### Teks Dokumen
╔══

Tujuan Penelitian Penelitian ini dilakukan dengan tujuan untuk mengetahui ada tidaknya hubungan antara motivasi kerja dengan prokrastinasi pada Pegawai Negeri Sipil Pemkot Salatiga.
TINJAUAN PUSTAKA Prokrastinasi Prokrastinasi (procrastination) dalam literatur ilmiah psikologi diartikan sebagai perilaku yang tidak menghargai waktu. American College Dictionary (dalam Burka dan Yuen, 1983) menjelaskan tentang prokrastinasi sebagai menangguhkan suatu tindakan untuk melaksanakan suatu tugas yang akan dilaksanakan pada waktu atau hari lainnya. Menurut kamus American Heritage Dictionary of the English Language : Fourth Edition (2000), perilaku penundaan adalah tidak mengerjakan tugas, menunda atau
5
membatalkan mengerjakan sesuatu. Pendapat ini sejalan dengan ulasan Ellis dan Knaus (dalam the procrastination work book, 2010) yang mendefinisikan prokrastinasi sebagai suatu kegagalan untuk memulai maupun menyelesaikan suatu pekerjaan atau aktivitas pada waktu yang telah ditentukan. Pada suatu kesempatan Ferrari, Johnson, dan Mc.Cown (2000) menjelaskan bahwa, prokrastinasi adalah perilaku menunda yang dilakukan oleh individu dalam melaksanakan suatu pekerjaan atau tugas yang menyebabkan perasaan yang tidak nyaman. Kemudian Johnson & Bloom (2004) perilaku penundaan adalah perilaku menunda penyelesaian sebuah tugas karena perasaan tidak nyaman yang dialami individu. Sementara itu Steel (2004) mengemukakan bahwa perilaku penundaan adalah perilaku menunda suatu pekerjaan yang dilakukan dengan sengaja walaupun penundaan ini dapat membuat hasil yang tidak maksimal. Selanjutnya Ferrari et.al (1995) menyimpulkan bahwa pengertian prokrastinasi dapat dipandang dari berbagai sudut pandang yaitu 1). prokrastinasi adalah setiap perbuatan untuk menunda mengerjakan tugas tanpa mempermasalahkan tujuan dan alasan penundaan 2). Prokrastinasi sebagai suatu pola perilaku (kebiasaan) yang mengarah kepada trait, penundaan yang dilakukan sudah merupakan respon yang menetap seseorang dalam menghadapi tugas dan biasaanya disertai dengan keyakinan yang irrasional 3). Prokrastinasi sebagai suatu trait kepribadian, tidak hanya perilaku menunda tetapi melibatkan struktur mental yang saling terkait. Berdasarkan pengertian
prokrastinasi
diatas
maka disimpulkan
bahwa
prokrastinasi berarti suatu tindakan menunda untuk memulai atau menyelesaikan suatu tugas dan cenderung menjadi sebuah kebiasaan, terjadi karena kurangnya penguatan sehingga menghambat kinerja individu maupun orang lain dan menimbulkan perasaan tidak enak pada pelakunya.

╚══

### Ketentuan Latihan
1. Menurut Johnson & Bloom (2004) dalam teks tentang prokrastinasi, apa yang menyebabkan individu menunda penyelesaian sebuah tugas? Jawab dalam satu sampai tiga kalimat.
2. Salin tanpa perubahan seluruh bagian teks tentang prokrastinasi, mulai dari "Tujuan Penelitian Penelitian" sampai ke "Sipil Pemkot Salatiga.".

### Materi yang Disediakan
╔══

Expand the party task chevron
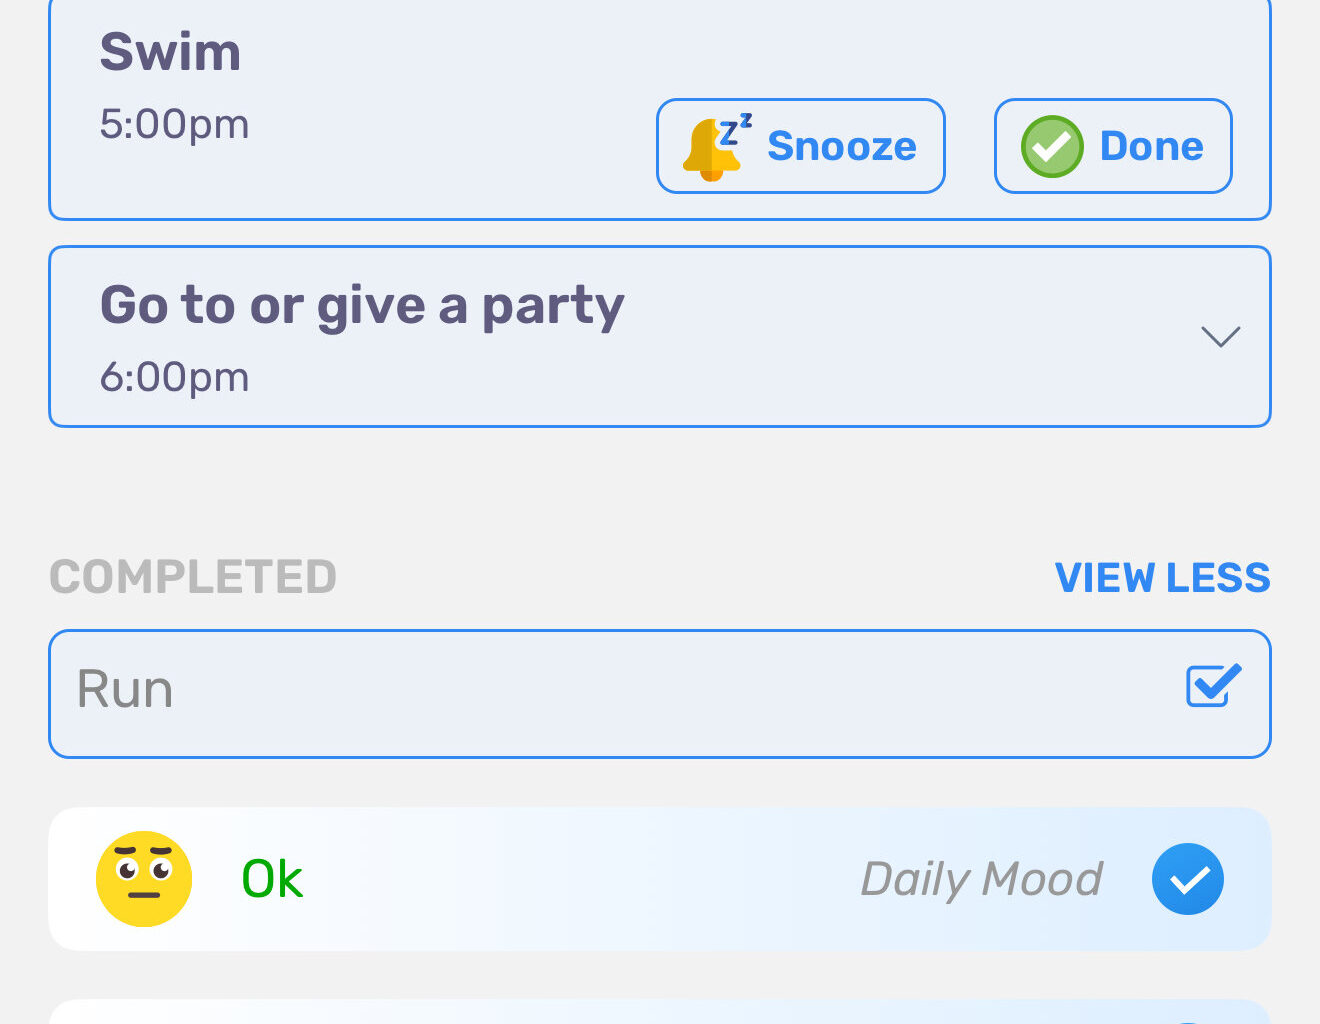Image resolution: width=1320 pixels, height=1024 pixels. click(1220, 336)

╚══
╔══

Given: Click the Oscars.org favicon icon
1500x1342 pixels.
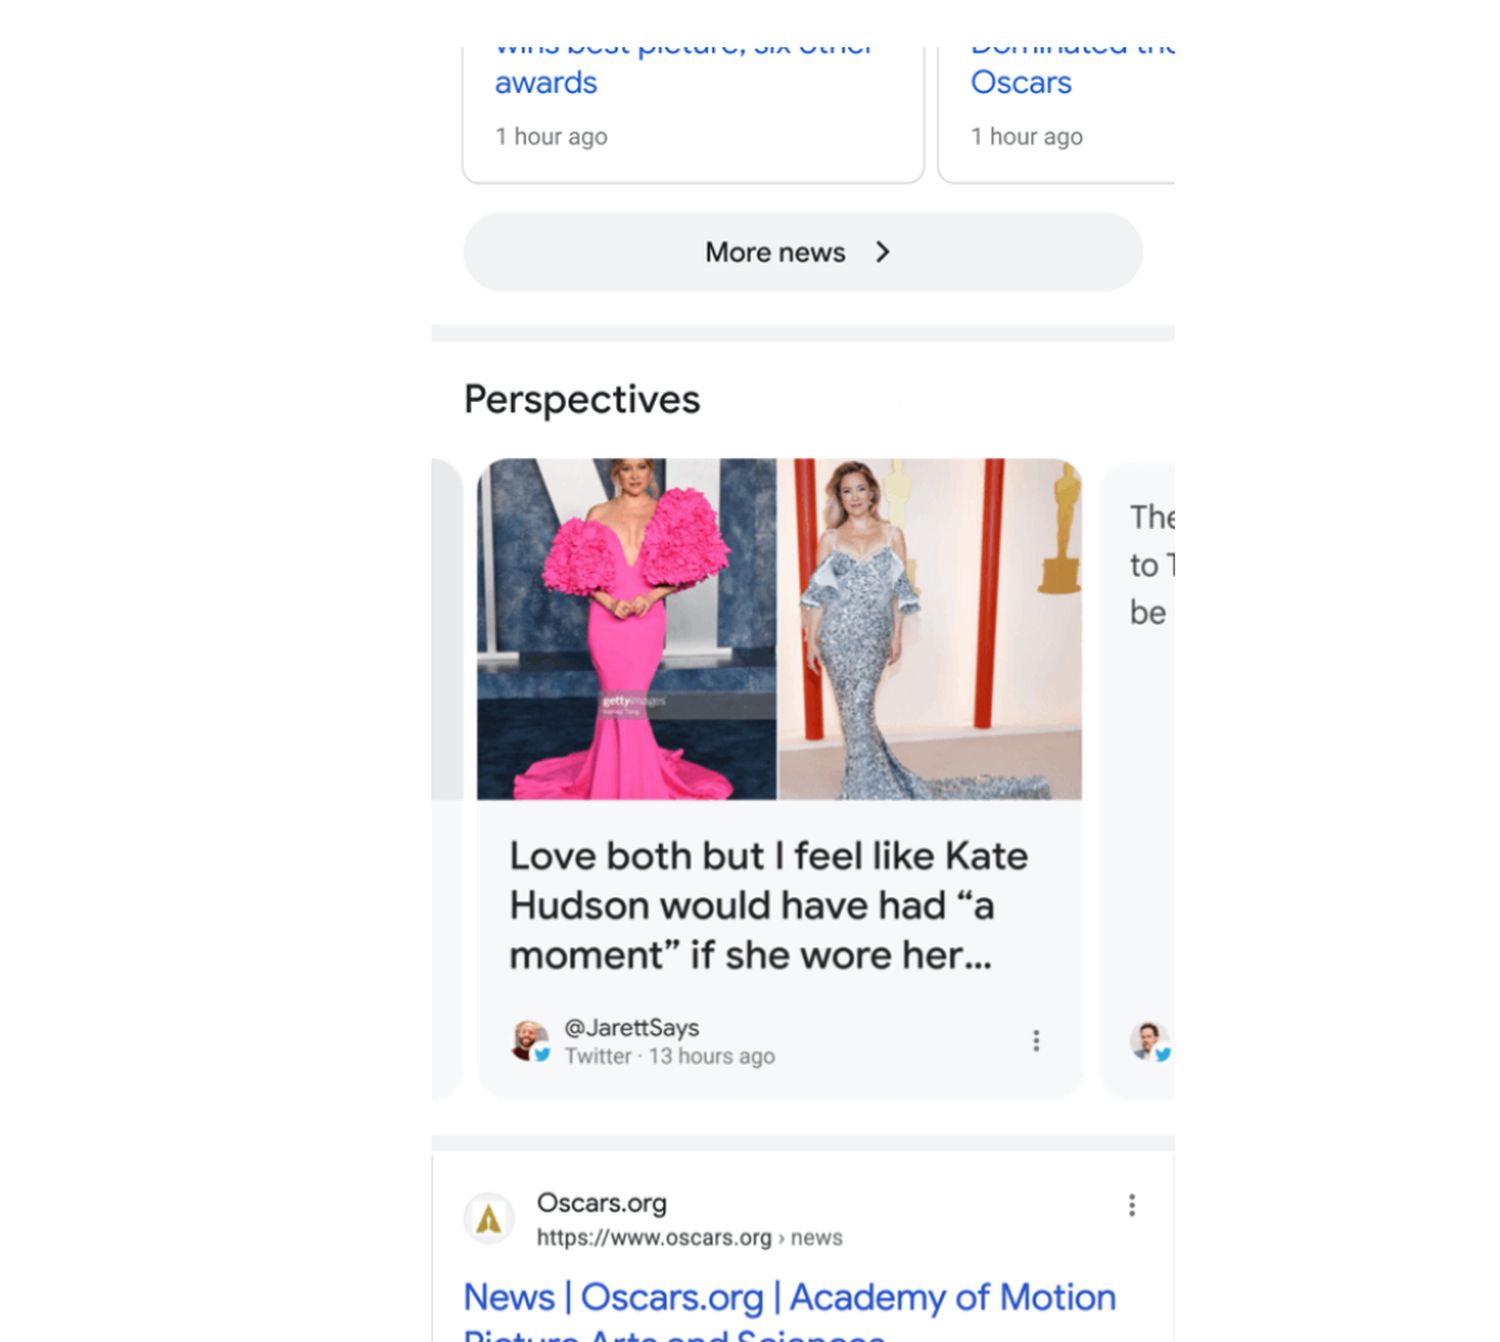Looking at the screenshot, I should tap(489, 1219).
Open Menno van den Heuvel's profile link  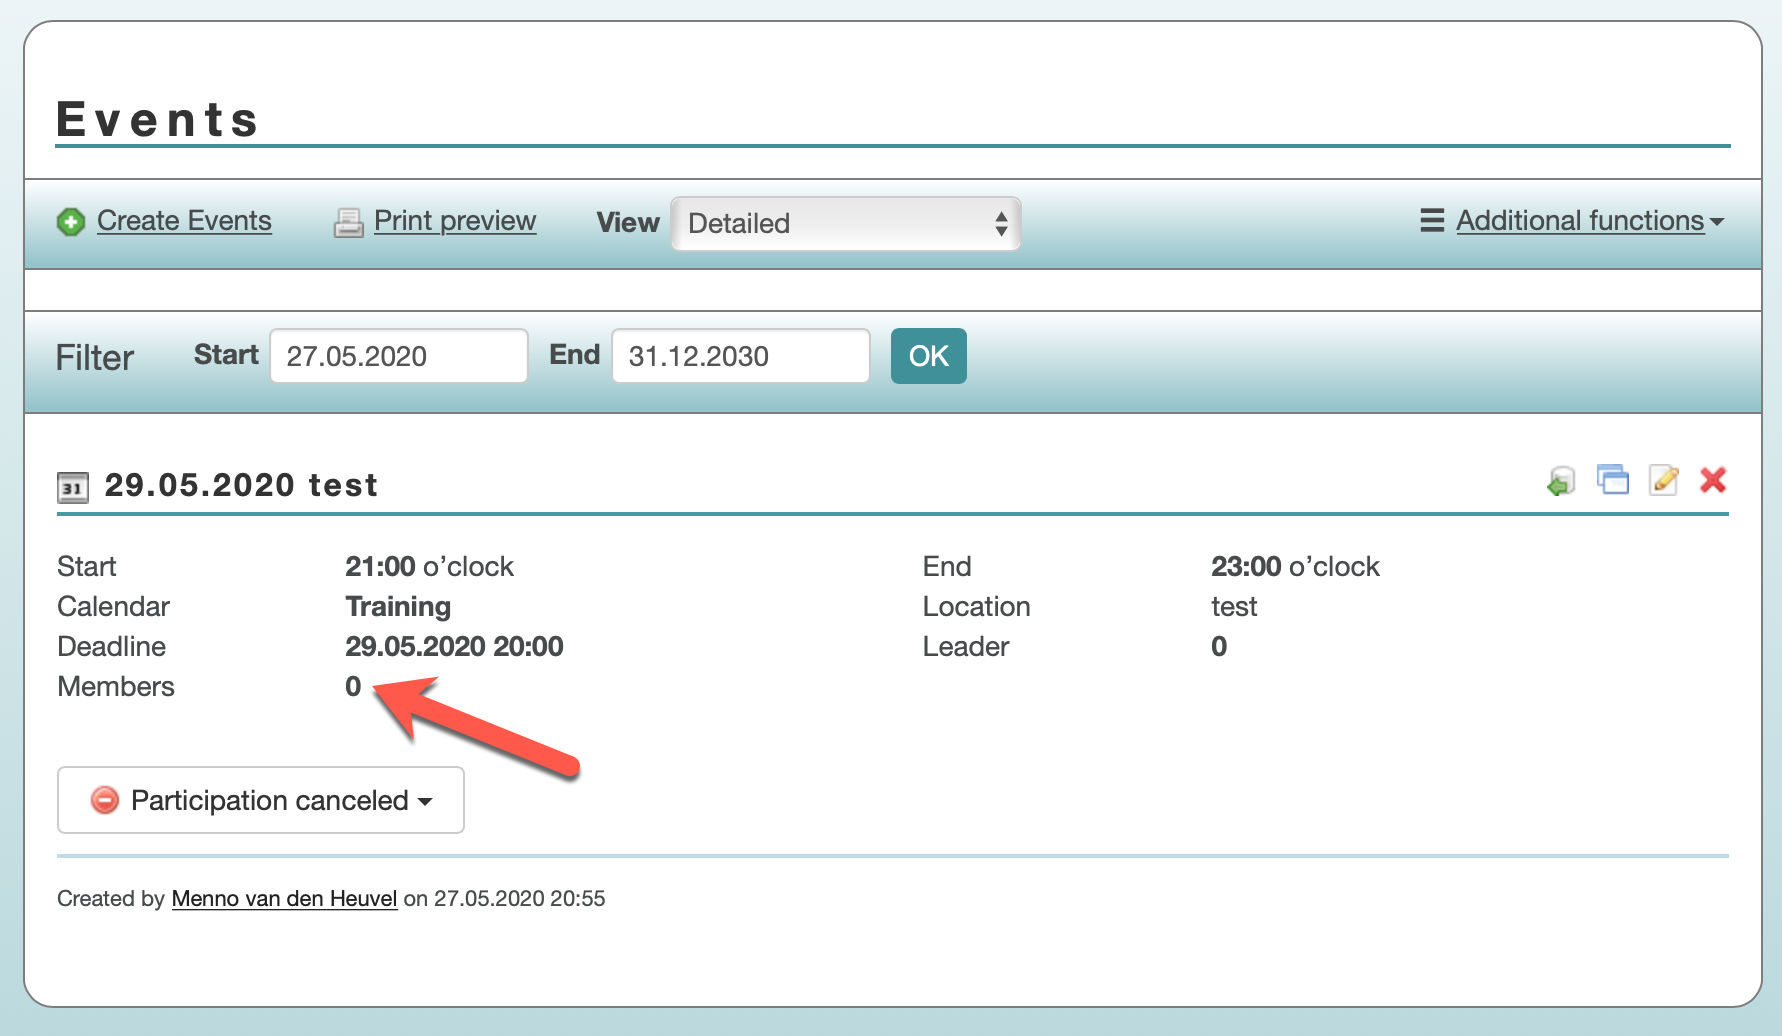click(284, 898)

╚══

### Jawaban Tertulis
1. Individu menunda penyelesaian sebuah tugas karena perasaan tidak nyaman yang dialaminya.

2.
Tujuan Penelitian Penelitian ini dilakukan dengan tujuan untuk mengetahui ada tidaknya hubungan antara motivasi kerja dengan prokrastinasi pada Pegawai Negeri Sipil Pemkot Salatiga.